Troisième point sur lequel je souhaite mettre l'accent devant vous : l'attention portée aux plus faibles de nos concitoyens. Les dépenses en faveur de l'accès au droit et à la justice qu'a évoquées M. Houbron ont progressé de 13 % par rapport à 2017. Quatre nouvelles maisons de la justice et du droit ont été créées à Avignon, Clermont-Ferrand, Lattes et Rillieux-la-Pape, renforçant ainsi la présence de la justice sur le territoire. Pour mieux accompagner les victimes, un centre national de ressources et de résilience a été mis en place avec le centre hospitalier universitaire de Lille afin de promouvoir les travaux en matière de psychotraumatismes.
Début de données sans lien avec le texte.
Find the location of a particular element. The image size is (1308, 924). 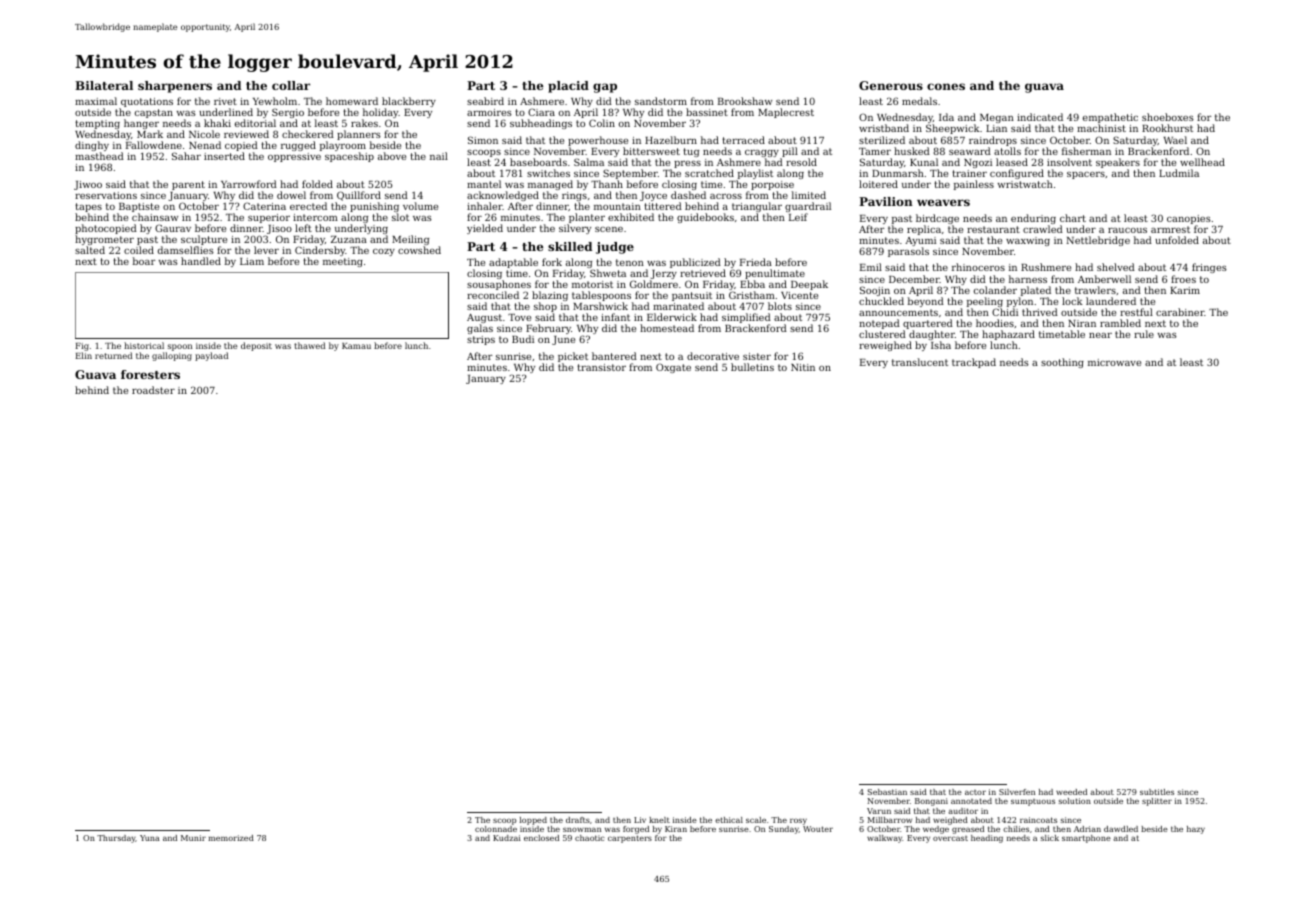

quartered is located at coordinates (928, 324).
Je conclurai mon propos en abordant la lutte contre la radicalisation et le terrorisme, sujet d'une partie du rapport de M. Hetzel. Si les crédits en faveur de la lutte contre le terrorisme ne sont plus fléchés dans le budget – comme c'était le cas entre 2015 et 2017 –, tous les crédits nécessaires à une action résolue de la justice contre le terrorisme sont effectivement mobilisés. J'ai déjà évoqué l'accompagnement des victimes, qui ne cesse de se développer. L'année 2018 a également été marquée par la mise en oeuvre de la stratégie pénitentiaire de lutte contre la radicalisation violente. Les QER sont désormais au nombre de six, et trois quartiers de prise en charge de la radicalisation ont été ouverts. Comme je vous l'ai indiqué, une fois évaluées, les personnes radicalisées sont placées tantôt en quartier d'isolement, tantôt en quartiers de prise en charge de la radicalisation, tantôt en détention ordinaire. Nous avons également créé des places dédiées au sein des quartiers d'isolement afin d'être en mesure d'accueillir 180 détenus dangereux. Deux centres de prise en charge individualisée en lieu ouvert ont également vu le jour, en 2018, à Marseille et à Paris. La loi de programmation et de réforme pour la justice permet également de renforcer la poursuite des auteurs d'actes de terrorisme avec la création du parquet national antiterroriste (PNAT), qui sera effective le 1er juillet, autrement dit dans quatre semaines. Son procureur a été récemment désigné et vingt-six magistrats viendront le renforcer. Par ailleurs, le PNAT déploiera ses forces avec la mise en place d'une quinzaine de magistrats situés dans les parquets les plus emblématiques du point de vue de la radicalisation – ils seront nommés durant l'été. Je souligne que le parquet de Paris ne sera cependant pas dépouillé, puisque nous avons travaillé avec le procureur de Paris afin qu'il dispose d'effectifs suffisants pour mener à bien les nombreuses missions qui lui sont confiées.